I thought of this character when reading a review at L.A. Review of Books by one Tiffany Gilbert of the latest novel by alt-lit icon Blake Butler, 300,000,000.

https://lareviewofbooks.org/review/god-bend

This single review shows everything wrong with the established literary game and the New York-based book business. The novel is about a man’s quest to kill everyone in the entire country. Ambitious, one could call it, I guess. It’s apparently written in standard postmodern style. Think David Foster Wallace. Only more so. The idea that Harper Perennial would invest a large sum of scarce funds into publishing and promoting this kind of work is, on the surface, incomprehensible.

The people at Harper Perennial (won’t be “perennial” for long!) need to ask themselves: What business are they in? Answer: Selling books! How do they presume to market a novel which is deliberately hostile to the reader? Tiffany Gilbert: “—Butler usually destroys understanding, favoring emotion and instinct over narrative.”

Who needs narrative?!

“Butler remains elusive, creating linguistic puzzles that we must sink into rather than solve.”

Linguistic puzzles! Haven’t we seen that before? from Nabokov, Pynchon, Foster-Wallace et.al.; from all the postmodern academy darlings praised by academy types who love “sink”ing into such shit because they apparently have nothing better to do? Justifies their standing in front of classrooms of the naive and gullible.

Tiffany Gilbert says that we as readers are “often demanding that our narratives conform to conventional rules of sense making.” (Sense making? Who wants sense making?) “Butler defies those expectations.”

Tiffany Gilbert is gushing about Blake Butler’s work, signifying his literary importance. Butler provides more than enough convoluted mish-mash for a Tiffany Gilbert to rationalize about.

Would I be surprised to learn that Tiffany Gilbert has a Phd from somewhere, and works as a university professor? Not at all. You have to be trained to buy into (or “sink into”) a compendium of nonsense. It doesn’t come naturally.

### Exercise tasks
• 1. In the commentary on Blake Butler's novel, swap "quest" for "mission" and write out the part that opens with the words containing "I thought of" and closes with "the surface, incomprehensible.".
• 2. Condense the paragraph of the commentary on Blake Butler's novel that begins "This single review shows everything wrong" into a short bulleted list that keeps its main facts.
• 3. Extend the commentary on Blake Butler's novel, picking up after its final sentence.

### Given entries
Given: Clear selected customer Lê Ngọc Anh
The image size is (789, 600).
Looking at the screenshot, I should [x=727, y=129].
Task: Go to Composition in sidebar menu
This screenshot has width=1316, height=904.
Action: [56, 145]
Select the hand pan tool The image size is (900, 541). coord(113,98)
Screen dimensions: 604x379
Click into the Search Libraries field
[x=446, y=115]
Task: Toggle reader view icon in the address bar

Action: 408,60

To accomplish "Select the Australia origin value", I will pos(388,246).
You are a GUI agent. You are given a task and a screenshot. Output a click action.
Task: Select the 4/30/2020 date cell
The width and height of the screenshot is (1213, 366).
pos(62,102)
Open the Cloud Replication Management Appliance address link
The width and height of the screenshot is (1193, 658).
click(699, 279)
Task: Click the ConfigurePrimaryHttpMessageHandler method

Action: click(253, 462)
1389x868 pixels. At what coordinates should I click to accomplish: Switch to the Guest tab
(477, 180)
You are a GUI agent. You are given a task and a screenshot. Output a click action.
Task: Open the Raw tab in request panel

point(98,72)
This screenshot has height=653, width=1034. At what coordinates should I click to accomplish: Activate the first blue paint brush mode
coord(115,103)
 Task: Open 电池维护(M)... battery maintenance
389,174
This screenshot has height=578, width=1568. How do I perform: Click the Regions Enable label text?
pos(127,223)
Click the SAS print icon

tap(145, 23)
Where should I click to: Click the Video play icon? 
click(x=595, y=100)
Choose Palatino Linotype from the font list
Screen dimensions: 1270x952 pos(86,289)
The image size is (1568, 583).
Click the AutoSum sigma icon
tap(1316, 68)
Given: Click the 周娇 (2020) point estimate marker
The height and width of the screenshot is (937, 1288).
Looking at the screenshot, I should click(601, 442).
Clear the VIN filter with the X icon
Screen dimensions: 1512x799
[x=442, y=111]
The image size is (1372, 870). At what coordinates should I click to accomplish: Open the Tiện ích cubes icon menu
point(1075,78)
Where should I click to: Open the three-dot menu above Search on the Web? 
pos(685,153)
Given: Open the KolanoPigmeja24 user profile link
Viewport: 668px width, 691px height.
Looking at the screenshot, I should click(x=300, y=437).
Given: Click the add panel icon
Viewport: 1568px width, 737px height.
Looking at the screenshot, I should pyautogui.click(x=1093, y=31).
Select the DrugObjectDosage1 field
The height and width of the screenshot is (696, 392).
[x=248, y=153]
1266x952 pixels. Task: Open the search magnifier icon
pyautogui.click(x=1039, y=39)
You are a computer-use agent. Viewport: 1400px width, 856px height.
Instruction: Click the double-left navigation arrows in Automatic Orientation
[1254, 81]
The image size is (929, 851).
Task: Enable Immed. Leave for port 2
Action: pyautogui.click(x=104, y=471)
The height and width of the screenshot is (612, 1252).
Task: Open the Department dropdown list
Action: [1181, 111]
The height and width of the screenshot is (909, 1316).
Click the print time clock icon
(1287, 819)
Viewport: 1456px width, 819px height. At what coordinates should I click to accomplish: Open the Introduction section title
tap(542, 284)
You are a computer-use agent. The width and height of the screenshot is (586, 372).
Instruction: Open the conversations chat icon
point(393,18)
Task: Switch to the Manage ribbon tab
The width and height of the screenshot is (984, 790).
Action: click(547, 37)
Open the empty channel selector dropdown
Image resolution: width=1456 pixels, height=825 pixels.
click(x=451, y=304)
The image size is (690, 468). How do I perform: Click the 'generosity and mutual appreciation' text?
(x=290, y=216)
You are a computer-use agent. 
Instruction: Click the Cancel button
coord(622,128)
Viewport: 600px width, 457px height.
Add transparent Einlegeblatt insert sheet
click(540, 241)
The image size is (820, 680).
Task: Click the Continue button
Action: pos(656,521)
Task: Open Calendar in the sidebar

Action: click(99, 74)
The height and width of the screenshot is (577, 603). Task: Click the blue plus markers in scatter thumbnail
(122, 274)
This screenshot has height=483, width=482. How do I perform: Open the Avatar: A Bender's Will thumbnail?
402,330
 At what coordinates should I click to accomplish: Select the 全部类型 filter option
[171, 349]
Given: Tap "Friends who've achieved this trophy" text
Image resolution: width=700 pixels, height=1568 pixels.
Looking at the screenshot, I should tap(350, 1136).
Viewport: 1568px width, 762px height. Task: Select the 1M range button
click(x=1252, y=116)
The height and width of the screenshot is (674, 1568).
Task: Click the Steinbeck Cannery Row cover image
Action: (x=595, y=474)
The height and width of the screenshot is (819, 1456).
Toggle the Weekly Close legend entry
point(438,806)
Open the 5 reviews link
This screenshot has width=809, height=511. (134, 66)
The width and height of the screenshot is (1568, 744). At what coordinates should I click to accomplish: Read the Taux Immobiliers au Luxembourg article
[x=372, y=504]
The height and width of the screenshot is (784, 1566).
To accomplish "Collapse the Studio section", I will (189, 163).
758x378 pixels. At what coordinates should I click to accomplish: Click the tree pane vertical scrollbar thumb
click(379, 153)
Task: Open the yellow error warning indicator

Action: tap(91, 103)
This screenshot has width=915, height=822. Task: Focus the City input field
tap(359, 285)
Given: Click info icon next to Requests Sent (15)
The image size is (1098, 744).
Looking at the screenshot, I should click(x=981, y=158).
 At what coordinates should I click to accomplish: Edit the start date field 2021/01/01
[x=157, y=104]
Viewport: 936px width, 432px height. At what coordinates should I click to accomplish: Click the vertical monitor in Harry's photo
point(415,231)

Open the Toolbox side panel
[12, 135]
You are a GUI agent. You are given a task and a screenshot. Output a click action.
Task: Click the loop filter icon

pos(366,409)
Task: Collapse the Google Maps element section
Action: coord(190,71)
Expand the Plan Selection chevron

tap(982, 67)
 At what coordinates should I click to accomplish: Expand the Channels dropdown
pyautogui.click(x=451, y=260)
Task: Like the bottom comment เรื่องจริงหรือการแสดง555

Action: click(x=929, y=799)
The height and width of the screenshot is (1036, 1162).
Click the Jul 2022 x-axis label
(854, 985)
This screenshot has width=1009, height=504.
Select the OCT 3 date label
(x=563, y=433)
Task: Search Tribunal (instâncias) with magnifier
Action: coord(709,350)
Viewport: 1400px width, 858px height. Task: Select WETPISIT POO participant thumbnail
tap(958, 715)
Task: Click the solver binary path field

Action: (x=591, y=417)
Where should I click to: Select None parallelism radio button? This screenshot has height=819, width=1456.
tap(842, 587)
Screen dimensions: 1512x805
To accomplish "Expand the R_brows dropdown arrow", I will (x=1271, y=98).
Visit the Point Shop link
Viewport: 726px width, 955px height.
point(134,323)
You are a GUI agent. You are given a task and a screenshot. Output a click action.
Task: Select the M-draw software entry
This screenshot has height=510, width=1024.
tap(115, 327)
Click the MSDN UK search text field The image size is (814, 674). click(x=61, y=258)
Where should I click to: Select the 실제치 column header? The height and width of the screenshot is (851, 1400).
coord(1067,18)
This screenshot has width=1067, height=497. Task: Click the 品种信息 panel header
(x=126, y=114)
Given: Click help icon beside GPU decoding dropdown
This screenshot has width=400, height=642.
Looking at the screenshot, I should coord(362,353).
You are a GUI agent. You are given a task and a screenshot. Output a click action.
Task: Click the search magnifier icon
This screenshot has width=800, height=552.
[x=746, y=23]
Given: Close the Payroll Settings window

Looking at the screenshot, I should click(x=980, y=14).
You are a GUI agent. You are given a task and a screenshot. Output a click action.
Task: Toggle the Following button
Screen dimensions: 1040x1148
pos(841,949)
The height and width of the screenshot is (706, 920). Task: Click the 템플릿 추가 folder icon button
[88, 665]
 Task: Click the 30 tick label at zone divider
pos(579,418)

### Solved problems
• 1.
I thought of this character when reading a review at L.A. Review of Books by one Tiffany Gilbert of the latest novel by alt-lit icon Blake Butler, 300,000,000.

https://lareviewofbooks.org/review/god-bend

This single review shows everything wrong with the established literary game and the New York-based book business. The novel is about a man’s mission to kill everyone in the entire country. Ambitious, one could call it, I guess. It’s apparently written in standard postmodern style. Think David Foster Wallace. Only more so. The idea that Harper Perennial would invest a large sum of scarce funds into publishing and promoting this kind of work is, on the surface, incomprehensible.

• 2.
- The single review shows everything wrong with the established literary game and the New York-based book business.
- The novel is about a man's quest to kill everyone in the entire country.
- It is apparently written in standard postmodern style, like David Foster Wallace, only more so.
- On the surface, it seems incomprehensible that Harper Perennial would invest a large sum of scarce funds in publishing and promoting such a work.

• 3.
“Unlike many contemporary writers,” Tiffany Gilbert assures us, “Butler does not dabble in darkness. He is ensconced in it.”

(Great. That’s all we need from today’s art. More darkness!)

“Butler’s novel subsumes Bolano’s concerns with death, vilification, and secrecy and multiplies them tenfold.”

There’s a larger point to be made about the new generation of approved writers—their white guilt and self-hatred; their pessimism; their disbelief in God, themselves, anything and everything. Warped, miseducated creatures; casualties of a broken educational system and a twisted, hate-filled philosophy. That’s a point for another essay!

From the start the alt lit writers weren’t literary artists, but con artists. They carried a postmodern philosophy which says there is no truth, nothing means anything and it’s futile to try to know anything. A novel like 300,000,000 is the logical result. The alt lit writers have made no effort to learn the difficult essentials of writing a competent, readable novel. (It takes talent to be readable.) To learn literary tools like structure and form; pace, clarity and plot. The artful weaving of narrative threads (there’s that darn word “narrative” again!) to build interest, suspense, and momentum. The drawing of believable characters.

Why should alt lit authors bother with such quaint notions, when a Harper Perennial will publish their vomitry regardless?

The related question is: Why is Blake Butler shoving so many novels through the crumbling Big Five publishing system? Possibly because he suspects the Big Five’s days are numbered. Or because he realizes a con game can go on for only so long.

There are only so many over-trained professors out there looking for something to laud.

“—at one point, he sucks the eyes out of a miscarried fetus after killing its mother.”

Golly gosh! Isn’t that wonderful?

Did I mention the novel’s about a serial killer?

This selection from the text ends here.